• What you need to do: Only the lines from the one containing "512x512 pixels. How" through the end of the data are wanted, reproduced exactly and without pictures.
#### Data extract
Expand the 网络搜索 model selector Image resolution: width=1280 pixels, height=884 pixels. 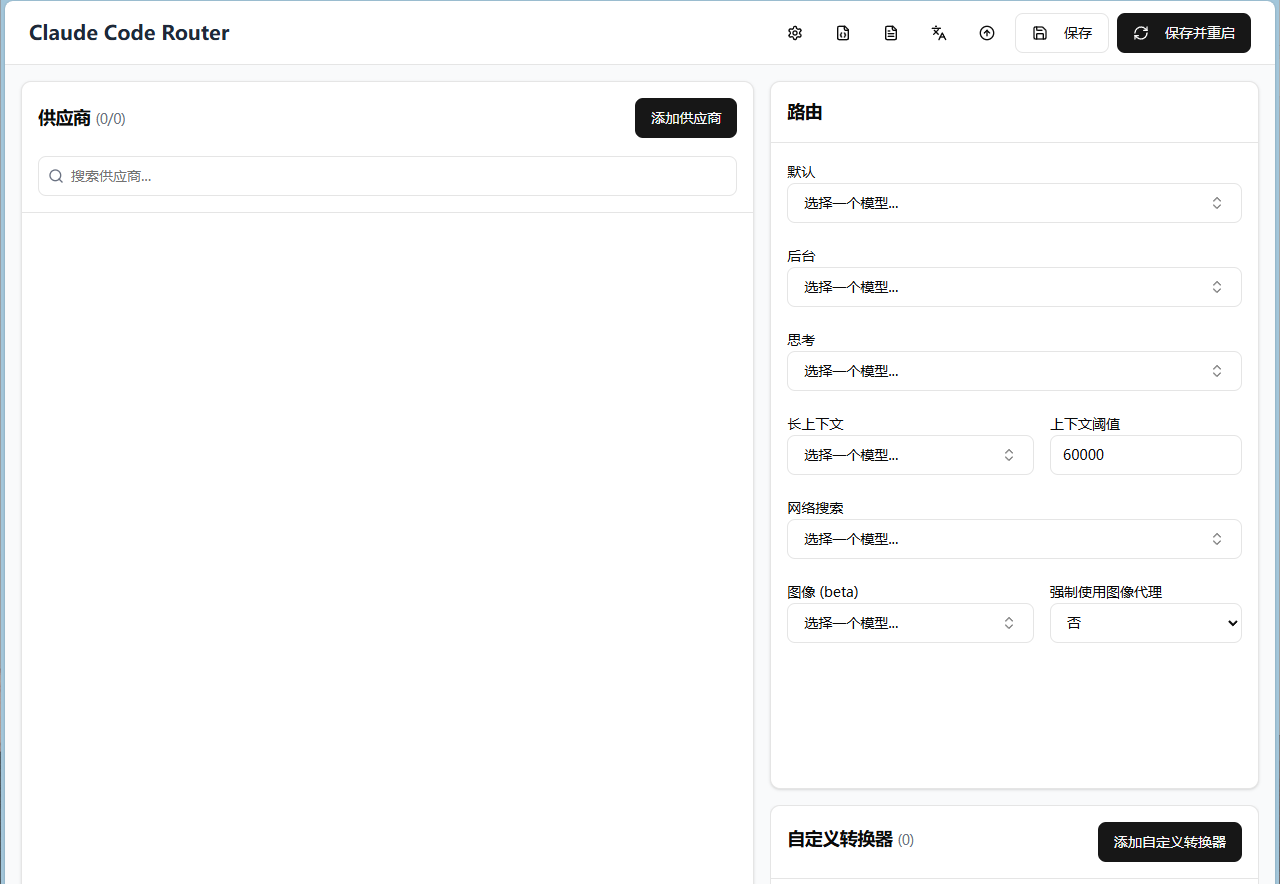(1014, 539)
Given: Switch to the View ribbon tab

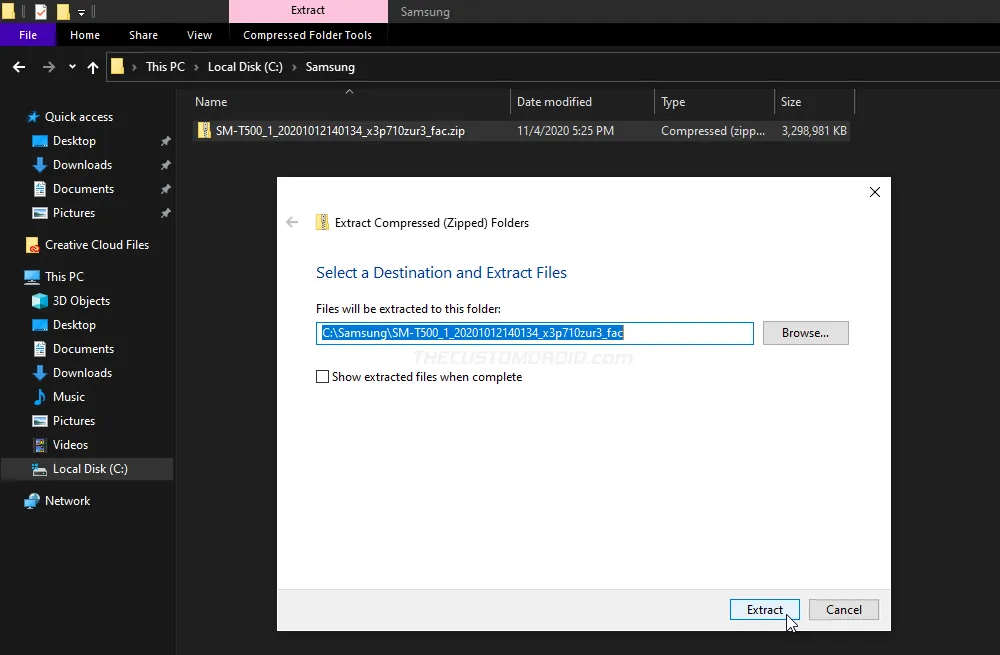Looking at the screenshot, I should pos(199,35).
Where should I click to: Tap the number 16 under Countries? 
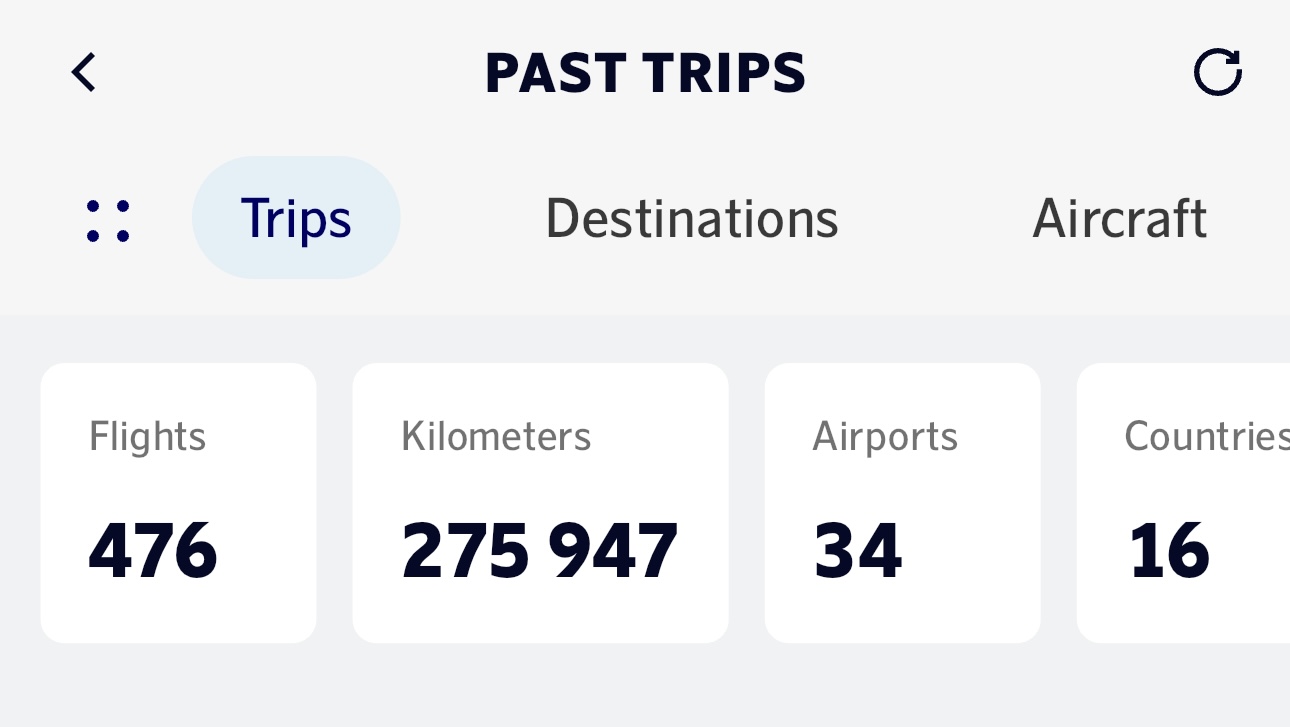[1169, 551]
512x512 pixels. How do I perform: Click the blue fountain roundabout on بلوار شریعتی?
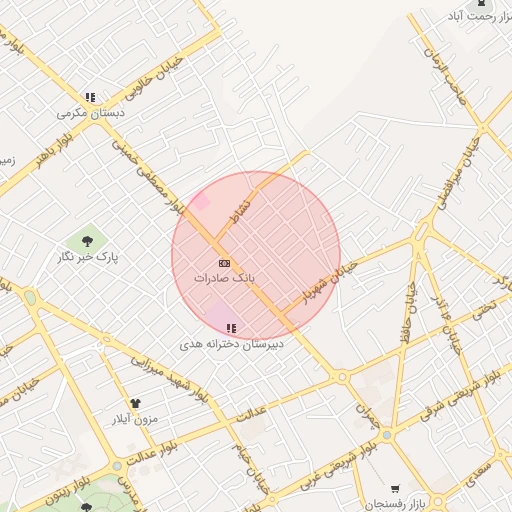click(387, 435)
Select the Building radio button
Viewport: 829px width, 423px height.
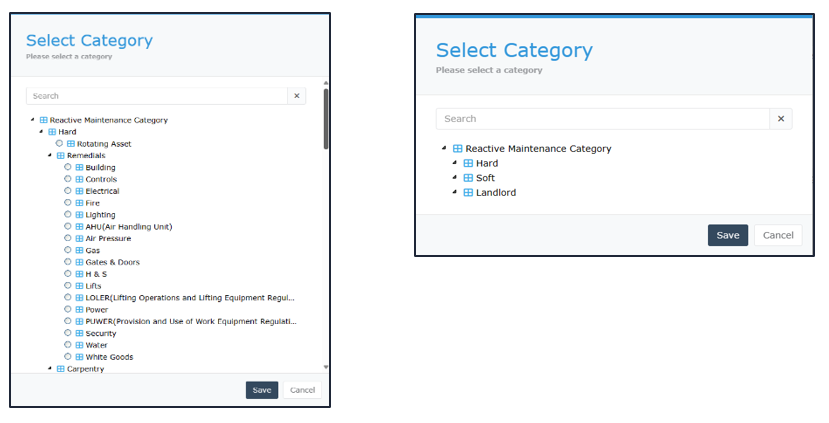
########
• Response to the task:
512x512 pixels. How do I perform: Click the blue fountain roundabout on بلوار شریعتی?
click(387, 435)
Select the Building radio button
Viewport: 829px width, 423px height.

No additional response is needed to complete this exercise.